◆ MATERIAL TO PROCESS
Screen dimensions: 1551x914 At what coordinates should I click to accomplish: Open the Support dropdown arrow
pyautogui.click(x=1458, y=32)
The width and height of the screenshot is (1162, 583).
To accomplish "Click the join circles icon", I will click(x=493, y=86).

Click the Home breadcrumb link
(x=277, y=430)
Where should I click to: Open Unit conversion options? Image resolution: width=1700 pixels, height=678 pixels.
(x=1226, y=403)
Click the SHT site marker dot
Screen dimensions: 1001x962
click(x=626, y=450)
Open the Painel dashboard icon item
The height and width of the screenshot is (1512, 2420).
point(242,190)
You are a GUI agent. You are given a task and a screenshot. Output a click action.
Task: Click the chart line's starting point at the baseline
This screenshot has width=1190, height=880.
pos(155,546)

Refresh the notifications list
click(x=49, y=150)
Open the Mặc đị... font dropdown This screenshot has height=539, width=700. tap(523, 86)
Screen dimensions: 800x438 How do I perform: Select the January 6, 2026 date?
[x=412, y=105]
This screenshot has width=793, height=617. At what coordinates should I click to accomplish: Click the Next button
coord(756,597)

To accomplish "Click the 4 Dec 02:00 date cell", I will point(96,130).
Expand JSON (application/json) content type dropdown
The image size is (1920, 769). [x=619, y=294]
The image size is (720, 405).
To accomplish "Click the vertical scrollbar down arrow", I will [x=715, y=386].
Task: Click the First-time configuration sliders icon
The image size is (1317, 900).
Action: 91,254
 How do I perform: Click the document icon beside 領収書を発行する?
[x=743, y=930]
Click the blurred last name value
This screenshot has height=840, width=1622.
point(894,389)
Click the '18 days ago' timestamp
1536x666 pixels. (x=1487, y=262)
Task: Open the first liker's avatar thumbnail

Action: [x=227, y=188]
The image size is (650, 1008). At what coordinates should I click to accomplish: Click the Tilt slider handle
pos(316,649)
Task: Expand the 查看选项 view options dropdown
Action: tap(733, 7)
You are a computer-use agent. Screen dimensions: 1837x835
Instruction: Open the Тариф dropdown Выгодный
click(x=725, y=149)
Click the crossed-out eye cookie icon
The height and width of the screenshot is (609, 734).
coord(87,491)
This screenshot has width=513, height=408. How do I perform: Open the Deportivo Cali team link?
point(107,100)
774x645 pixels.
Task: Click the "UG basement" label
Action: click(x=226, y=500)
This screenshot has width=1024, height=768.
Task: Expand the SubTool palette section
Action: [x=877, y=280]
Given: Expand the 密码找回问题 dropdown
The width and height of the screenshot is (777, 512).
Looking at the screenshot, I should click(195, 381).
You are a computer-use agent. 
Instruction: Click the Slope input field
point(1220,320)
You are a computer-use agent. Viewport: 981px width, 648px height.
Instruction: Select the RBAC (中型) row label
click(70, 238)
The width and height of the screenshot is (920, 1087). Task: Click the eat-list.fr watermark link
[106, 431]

◆ TASK DIRECTIONS
Every line from the one with "The width and height of the screenshot is (777, 512)." to the end of the records above should be returned exactly, and no other lines.

◆ EXERCISE ANSWER
The width and height of the screenshot is (777, 512).
Looking at the screenshot, I should click(195, 381).
You are a computer-use agent. 
Instruction: Click the Slope input field
point(1220,320)
You are a computer-use agent. Viewport: 981px width, 648px height.
Instruction: Select the RBAC (中型) row label
click(70, 238)
The width and height of the screenshot is (920, 1087). Task: Click the eat-list.fr watermark link
[106, 431]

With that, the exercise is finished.